Elizabeth Baird-Hardy and Beatrice Groves have been writing about the Spenserian epigraphs adorning each of Troubled Blood’s seven Parts and all of its seventy three chapters, and, for those few, too-happy few Rowling readers well versed in Faerie Queen this has no doubt been a challenging and rewarding effort in literary exegesis. It is an unstated but key premise to everything we write here, I realized this morning, that Rowling writes and speaks to two audiences simultaneously — to those who read her work for entertainment and inspiration and to those who read her work (to include longer twitter threads as well as her novels and series!) for the text beneath the surface of the text, the narrative undergirding the plot narrative revealing the meaning of narratives in our lives. The Faerie Queen posts are, no doubt, examples of the hidden text within what the Russian Formalists called ‘literariness’ and we owe a real debt to Profs Baird-Hardy and Groves for the slow-mining they do per Ruskin to bring this gold to the light of day.

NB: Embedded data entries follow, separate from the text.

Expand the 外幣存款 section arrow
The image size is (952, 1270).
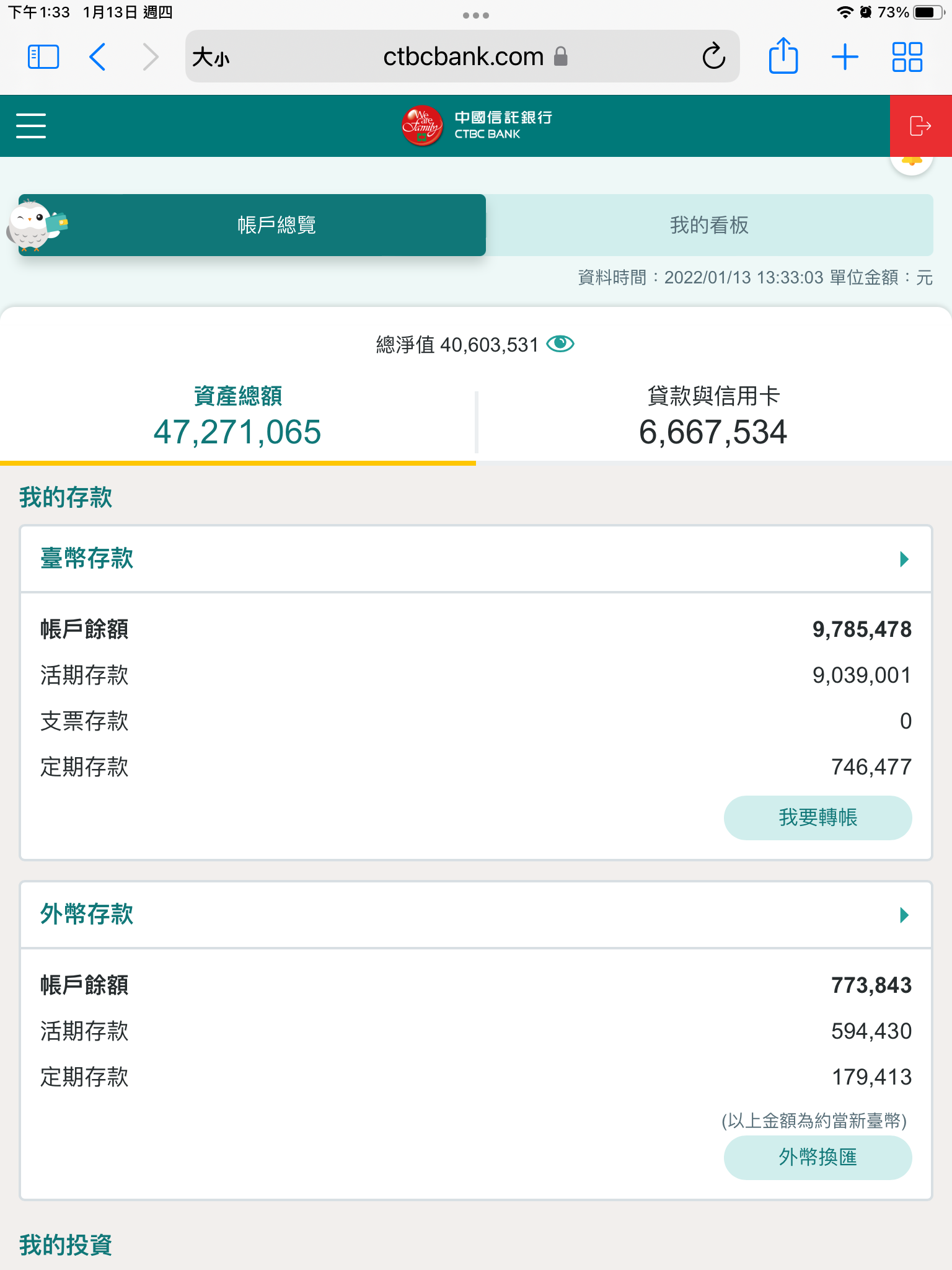(904, 915)
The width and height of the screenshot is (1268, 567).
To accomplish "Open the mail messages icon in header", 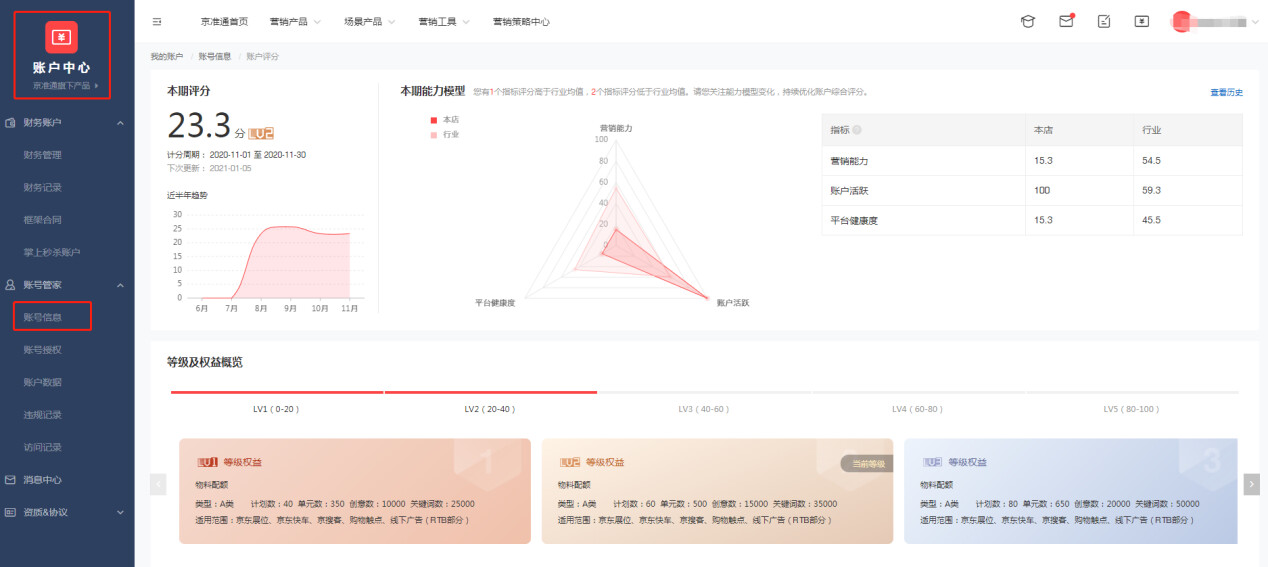I will point(1066,21).
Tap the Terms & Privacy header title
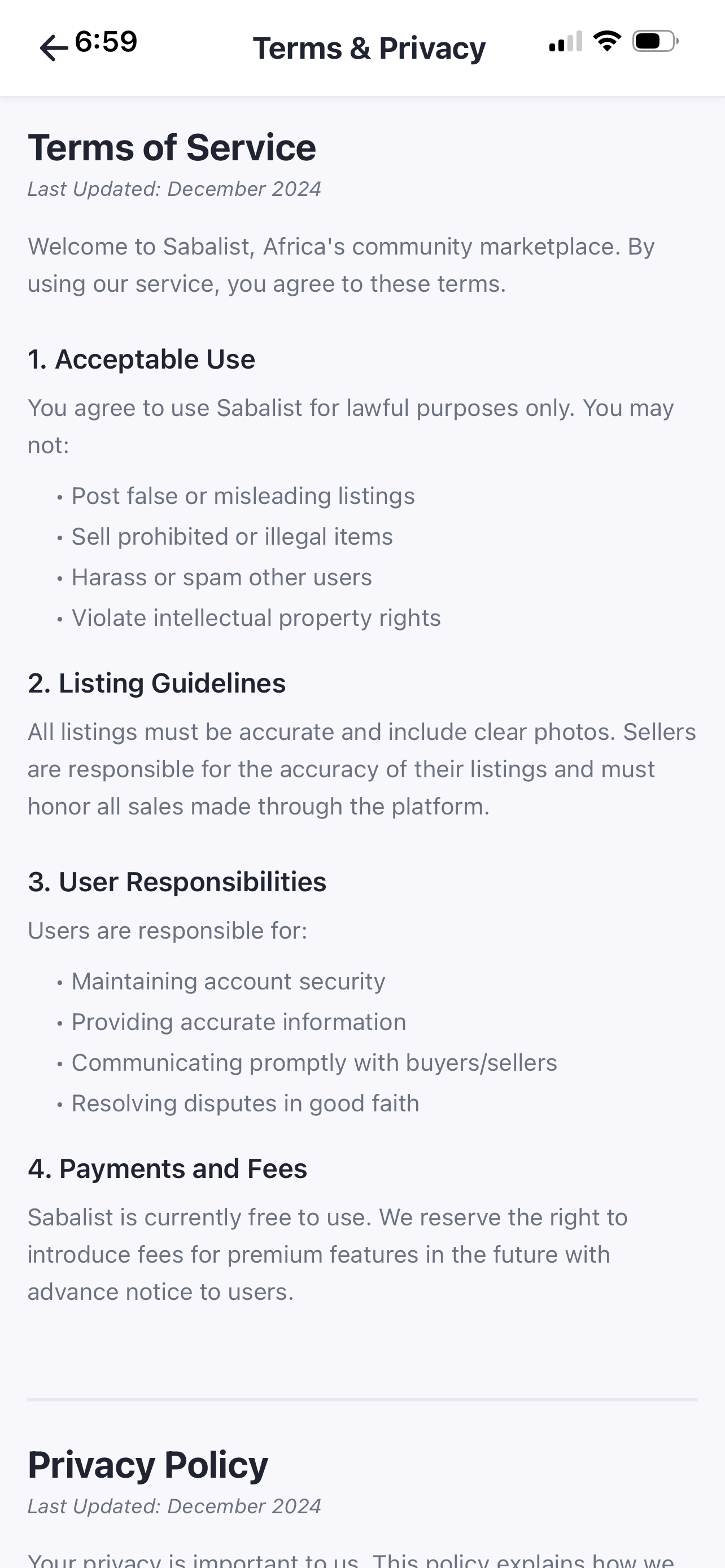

The problem with this work is that I do not think the overlap portion of a Venn diagram of ‘Readers of Troubled Blood,’ ‘Readers of Harry Potter,’ and ‘Readers of Edmund Spenser’s Faerie Queen‘ constitutes even a very small shared sub-set of serious readers. More to the point, perhaps, in an area proportional Venn diagram in which the three sets of readers are represented in size relative to the number of their living members, the Faerie Queen set, alas, is the smallest of the three — and has virtually no overlap, with the important exception of Profs. Baird Hardy and Groves, with the other sets.
No doubt Rowling labors here to foster interest in Spenser’s epic poem among her faithful as well as her Straussian readers of her public and hidden texts, of her surface and hidden meanings, just as she did with Silkworm’s Jacobean Revenge Drama epigraphs and Lethal White’s chapter heading glosses from Ibsen’s Rosmersholm. But Faerie Queen is by far the biggest ‘ask’ in this regard, one with rewards proportionate to the time and effort necessary to enter Spenser’s realm, and the prompting I have to think that will be the least likely to be taken, even with the encouraging glosses written by Serious Strikers.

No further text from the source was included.